A bot disguised as a human software developer fixes bugs - mkm416
https://www.technologyreview.com/s/612336/a-bot-disguised-as-a-human-software-developer-fixes-bugs/
======
edflsafoiewq
An interesting prospect, but the patches appear to consist mostly of wrapping
a block of code that throws a NullPointerException in a check for null. This
is non-trivial -- consider
[https://github.com/aaime/geowebcache/pull/1/files](https://github.com/aaime/geowebcache/pull/1/files),
where the initializer form has to be broken up and the bot needs some kind of
knowledge of data dependencies to know how much code to wrap in the if-block
-- but it is also help that humans already receive from machines in the form
of lints.

Much more interesting is this:
[https://github.com/eclipse/ditto/pull/151/files](https://github.com/eclipse/ditto/pull/151/files).
How did it know to use this.isConsuming()?

Here's the list of PRs it made: [https://github.com/Spirals-
Team/repairnator/issues/758](https://github.com/Spirals-
Team/repairnator/issues/758)

I want to take issue with a quote from the paper:

> There is one more aspect to consider. It has been shown that human engineers
> do not accept contributions from bots as easily as contributions from other
> humans, even if they are strictly identical [5]. The reason is that humans
> tend to have a priori biases against machines, and are more tolerant to
> errors if the contribution comes from a human peer.

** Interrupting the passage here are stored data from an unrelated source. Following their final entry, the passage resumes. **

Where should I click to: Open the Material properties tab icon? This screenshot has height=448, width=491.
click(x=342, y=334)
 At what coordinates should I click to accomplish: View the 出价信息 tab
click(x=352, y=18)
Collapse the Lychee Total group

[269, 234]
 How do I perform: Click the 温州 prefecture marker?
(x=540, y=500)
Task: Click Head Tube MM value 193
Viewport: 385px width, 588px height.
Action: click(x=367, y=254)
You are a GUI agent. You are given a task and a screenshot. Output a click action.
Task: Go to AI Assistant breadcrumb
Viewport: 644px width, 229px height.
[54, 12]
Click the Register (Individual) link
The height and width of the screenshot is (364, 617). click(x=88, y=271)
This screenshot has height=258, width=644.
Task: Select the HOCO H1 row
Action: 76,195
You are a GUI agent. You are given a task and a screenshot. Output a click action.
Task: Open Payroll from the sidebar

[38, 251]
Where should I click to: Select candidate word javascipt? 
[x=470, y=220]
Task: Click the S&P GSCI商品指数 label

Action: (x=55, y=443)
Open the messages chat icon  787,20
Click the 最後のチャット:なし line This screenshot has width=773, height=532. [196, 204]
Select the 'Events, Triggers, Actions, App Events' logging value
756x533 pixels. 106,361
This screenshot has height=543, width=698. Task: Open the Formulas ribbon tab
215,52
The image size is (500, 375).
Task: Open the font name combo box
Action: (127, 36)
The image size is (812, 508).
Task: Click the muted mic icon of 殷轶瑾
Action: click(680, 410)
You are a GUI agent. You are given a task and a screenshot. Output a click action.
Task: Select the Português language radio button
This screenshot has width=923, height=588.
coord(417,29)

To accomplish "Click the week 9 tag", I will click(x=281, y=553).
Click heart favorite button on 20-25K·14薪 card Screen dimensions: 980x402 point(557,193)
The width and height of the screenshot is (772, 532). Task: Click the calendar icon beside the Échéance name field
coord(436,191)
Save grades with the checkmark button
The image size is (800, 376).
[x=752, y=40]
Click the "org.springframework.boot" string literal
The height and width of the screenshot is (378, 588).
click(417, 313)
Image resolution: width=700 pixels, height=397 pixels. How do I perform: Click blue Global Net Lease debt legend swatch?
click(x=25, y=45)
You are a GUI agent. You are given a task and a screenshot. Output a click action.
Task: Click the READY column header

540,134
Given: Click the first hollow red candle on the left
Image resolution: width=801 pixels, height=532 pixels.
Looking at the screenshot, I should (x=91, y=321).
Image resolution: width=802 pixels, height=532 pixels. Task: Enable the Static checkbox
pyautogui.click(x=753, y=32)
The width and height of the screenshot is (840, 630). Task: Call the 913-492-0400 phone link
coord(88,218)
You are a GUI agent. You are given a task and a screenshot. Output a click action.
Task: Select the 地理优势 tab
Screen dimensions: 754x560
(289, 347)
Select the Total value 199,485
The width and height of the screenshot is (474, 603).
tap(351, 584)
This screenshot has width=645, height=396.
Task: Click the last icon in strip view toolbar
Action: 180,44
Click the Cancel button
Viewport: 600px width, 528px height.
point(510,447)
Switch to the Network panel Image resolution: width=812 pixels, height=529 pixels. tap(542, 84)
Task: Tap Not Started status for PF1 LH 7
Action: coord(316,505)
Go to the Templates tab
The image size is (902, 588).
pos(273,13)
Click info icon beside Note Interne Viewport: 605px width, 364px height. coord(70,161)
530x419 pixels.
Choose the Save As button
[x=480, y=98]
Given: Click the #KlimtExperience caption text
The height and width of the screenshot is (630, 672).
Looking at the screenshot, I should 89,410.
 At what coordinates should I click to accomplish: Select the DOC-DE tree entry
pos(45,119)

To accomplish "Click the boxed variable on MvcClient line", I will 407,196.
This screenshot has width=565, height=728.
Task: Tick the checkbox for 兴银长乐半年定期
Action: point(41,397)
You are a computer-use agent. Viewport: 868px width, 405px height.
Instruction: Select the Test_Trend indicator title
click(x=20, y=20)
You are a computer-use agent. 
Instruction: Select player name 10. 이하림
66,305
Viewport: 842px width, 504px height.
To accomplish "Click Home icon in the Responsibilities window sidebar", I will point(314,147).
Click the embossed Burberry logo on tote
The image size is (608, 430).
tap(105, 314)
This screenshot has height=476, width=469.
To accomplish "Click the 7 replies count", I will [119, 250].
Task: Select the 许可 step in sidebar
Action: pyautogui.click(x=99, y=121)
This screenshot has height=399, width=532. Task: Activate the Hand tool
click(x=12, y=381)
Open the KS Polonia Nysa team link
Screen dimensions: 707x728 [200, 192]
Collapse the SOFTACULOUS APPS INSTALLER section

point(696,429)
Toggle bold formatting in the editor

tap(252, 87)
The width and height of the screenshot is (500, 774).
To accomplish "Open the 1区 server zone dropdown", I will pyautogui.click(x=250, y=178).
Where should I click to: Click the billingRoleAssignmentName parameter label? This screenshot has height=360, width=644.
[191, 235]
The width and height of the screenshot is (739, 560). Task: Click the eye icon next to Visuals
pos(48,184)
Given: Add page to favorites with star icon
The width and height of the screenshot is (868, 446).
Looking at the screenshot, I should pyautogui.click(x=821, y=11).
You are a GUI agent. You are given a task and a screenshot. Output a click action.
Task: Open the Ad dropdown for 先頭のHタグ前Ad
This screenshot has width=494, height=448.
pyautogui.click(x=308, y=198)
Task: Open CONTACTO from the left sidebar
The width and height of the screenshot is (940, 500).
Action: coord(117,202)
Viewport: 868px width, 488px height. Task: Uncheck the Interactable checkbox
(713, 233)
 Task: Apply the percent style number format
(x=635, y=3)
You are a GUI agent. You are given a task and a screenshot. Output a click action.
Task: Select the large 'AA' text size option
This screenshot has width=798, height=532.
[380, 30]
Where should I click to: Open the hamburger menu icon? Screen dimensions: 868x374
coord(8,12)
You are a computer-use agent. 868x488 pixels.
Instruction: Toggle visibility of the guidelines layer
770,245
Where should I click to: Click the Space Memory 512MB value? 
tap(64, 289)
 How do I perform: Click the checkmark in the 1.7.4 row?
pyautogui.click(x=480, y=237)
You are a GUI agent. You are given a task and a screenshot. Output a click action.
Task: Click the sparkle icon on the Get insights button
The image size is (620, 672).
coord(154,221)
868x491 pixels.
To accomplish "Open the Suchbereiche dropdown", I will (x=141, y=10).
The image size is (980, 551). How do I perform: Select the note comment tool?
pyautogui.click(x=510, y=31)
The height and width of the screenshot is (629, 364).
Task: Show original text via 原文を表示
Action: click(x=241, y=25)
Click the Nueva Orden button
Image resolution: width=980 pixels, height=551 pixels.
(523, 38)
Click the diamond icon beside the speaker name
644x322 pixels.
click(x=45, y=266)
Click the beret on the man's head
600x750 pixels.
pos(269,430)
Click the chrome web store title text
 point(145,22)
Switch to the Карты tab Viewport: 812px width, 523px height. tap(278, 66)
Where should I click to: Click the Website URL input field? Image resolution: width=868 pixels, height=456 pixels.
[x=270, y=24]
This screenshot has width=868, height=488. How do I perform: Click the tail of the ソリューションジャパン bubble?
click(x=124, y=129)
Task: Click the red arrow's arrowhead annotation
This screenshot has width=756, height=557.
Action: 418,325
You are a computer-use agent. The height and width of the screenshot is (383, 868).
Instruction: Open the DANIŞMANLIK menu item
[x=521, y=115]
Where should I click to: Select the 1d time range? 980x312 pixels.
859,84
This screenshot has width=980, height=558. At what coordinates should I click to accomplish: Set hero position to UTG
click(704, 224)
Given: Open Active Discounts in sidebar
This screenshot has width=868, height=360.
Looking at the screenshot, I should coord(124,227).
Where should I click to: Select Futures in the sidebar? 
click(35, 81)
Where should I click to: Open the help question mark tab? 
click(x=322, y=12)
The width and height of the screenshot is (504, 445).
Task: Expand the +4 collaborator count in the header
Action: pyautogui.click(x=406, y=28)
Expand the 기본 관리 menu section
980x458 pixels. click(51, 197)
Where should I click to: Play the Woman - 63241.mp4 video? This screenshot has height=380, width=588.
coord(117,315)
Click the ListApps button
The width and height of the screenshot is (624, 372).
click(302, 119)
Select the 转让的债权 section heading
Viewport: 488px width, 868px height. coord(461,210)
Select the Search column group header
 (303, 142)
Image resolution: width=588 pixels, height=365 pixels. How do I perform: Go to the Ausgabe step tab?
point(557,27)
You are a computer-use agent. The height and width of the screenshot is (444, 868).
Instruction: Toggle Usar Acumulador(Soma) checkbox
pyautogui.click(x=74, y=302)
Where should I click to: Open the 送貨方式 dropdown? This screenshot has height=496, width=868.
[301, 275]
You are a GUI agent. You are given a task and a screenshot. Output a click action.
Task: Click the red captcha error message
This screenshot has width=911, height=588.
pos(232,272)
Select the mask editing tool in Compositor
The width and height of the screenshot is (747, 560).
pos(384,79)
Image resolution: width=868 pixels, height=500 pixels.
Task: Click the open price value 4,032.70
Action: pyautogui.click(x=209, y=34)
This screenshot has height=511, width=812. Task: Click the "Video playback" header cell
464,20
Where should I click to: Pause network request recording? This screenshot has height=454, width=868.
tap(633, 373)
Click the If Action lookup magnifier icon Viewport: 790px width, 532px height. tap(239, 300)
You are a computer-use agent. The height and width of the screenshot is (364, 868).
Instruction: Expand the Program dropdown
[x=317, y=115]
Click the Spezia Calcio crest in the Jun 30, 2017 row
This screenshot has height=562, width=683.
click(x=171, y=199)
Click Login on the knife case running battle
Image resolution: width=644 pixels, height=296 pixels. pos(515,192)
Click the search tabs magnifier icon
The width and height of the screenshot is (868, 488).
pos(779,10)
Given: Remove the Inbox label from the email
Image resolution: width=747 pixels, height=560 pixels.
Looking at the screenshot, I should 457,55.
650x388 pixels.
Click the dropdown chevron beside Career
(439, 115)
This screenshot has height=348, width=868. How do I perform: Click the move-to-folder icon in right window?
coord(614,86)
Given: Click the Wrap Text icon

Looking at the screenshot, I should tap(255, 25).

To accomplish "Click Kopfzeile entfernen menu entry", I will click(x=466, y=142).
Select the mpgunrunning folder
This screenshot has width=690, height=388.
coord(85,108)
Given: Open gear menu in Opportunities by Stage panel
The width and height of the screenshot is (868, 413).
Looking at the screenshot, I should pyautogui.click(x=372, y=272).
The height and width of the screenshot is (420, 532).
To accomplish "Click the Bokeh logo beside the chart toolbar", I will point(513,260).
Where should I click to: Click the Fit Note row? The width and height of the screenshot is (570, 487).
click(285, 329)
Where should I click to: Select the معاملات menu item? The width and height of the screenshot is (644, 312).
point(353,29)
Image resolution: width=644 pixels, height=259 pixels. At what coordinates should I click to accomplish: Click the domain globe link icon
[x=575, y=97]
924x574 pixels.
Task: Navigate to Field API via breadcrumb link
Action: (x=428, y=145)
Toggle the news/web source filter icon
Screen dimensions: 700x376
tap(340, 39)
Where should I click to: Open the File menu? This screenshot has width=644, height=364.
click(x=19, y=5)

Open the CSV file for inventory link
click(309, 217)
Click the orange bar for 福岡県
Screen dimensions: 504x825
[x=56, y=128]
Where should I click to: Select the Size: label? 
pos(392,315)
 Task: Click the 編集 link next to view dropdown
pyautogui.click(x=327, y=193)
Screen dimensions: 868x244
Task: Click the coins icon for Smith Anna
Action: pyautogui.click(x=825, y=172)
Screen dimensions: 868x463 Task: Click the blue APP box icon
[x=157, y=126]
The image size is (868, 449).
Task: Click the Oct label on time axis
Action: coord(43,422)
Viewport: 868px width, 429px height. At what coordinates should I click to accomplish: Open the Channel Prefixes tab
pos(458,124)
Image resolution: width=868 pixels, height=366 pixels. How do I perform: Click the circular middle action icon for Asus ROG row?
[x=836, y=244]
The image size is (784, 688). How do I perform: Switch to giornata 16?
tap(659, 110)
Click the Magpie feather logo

Even if a machine and a human submit the exact same patch, the human's carries
the implicit promise that it was the result of a (more or less :) intelligent
process. The human actually _thought_ about it and came to the conclusion that
not only did it make the build pass but that it was, taking into account as
much context as might be necessary, the right patch to make. If you review a
machine's patch, you are obliged to perform the whole intelligent evaluation
of whether it is the right patch yourself, which is almost never easier than
simply writing the patch yourself.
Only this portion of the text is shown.